Dear Darwin,
In message 53763B78.6030801@broadcom.com you wrote:
- Fixed offset case:
CONFIG_SYS_TEXT_BASE = 0x88000020
You completely fail to respond to my repeated statement that a CONFIG_SYS_TEXT_BASE like this is bogus.
I guess i give up on this.
Any section in the image that requires a particular alignment must have that alignment respected after relocation. You cannot relocate to an arbitrary address if it breaks the maximum image alignment requirement after relocation.
Who was it who asked why we had such unreasonable strict alignment requirements for the relocation address?

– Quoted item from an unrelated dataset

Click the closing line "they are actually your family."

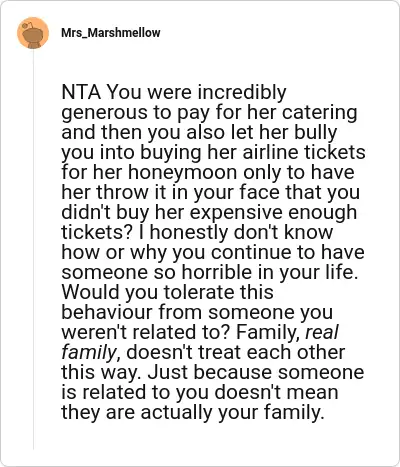tap(193, 412)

But if for some reason, the hardware ever required a 0x2000 (.align 13) alignment, then the generic code's 0x1000 (.align 12) relocation alignment would not work because the alignment after relocation would not respect the .align 13 directive. We just haven't run into this issue
Is this a theoretical or a practical question? Where exactly do you have such a use case?
yet and may never do so, but it is important to understand the limitations of relocation relative to image alignment requirements. The current hardcoded 4096 (0x1000) image relocation alignment just happens to work and looks nice, that's all, but not by consideration of image alignment.

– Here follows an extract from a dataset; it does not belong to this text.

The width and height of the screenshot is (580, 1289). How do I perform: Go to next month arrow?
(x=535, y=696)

Ummm... experience from 15 years of PPCBoot / U-Boot history don't count here, I guess?
And if any text base alignment is less than the image's maximum alignment requirement, the load will fail, and then we likely scratch our heads and set the CONFIG_SYS_TEXT_BASE alignment higher until it works.
CONFIG_SYS_TEXT_BASE should always be reasonable aligned. There is no good reason to add arbitrary small offsets like you do. I've explained to you a feww times before that you should include your header into the text segment, and the problem would be just gone.
But since most people just use higher alignments naturally, this issues remain mostly hidden I think.
Not hidden, they don't exist. Non-random sig this time.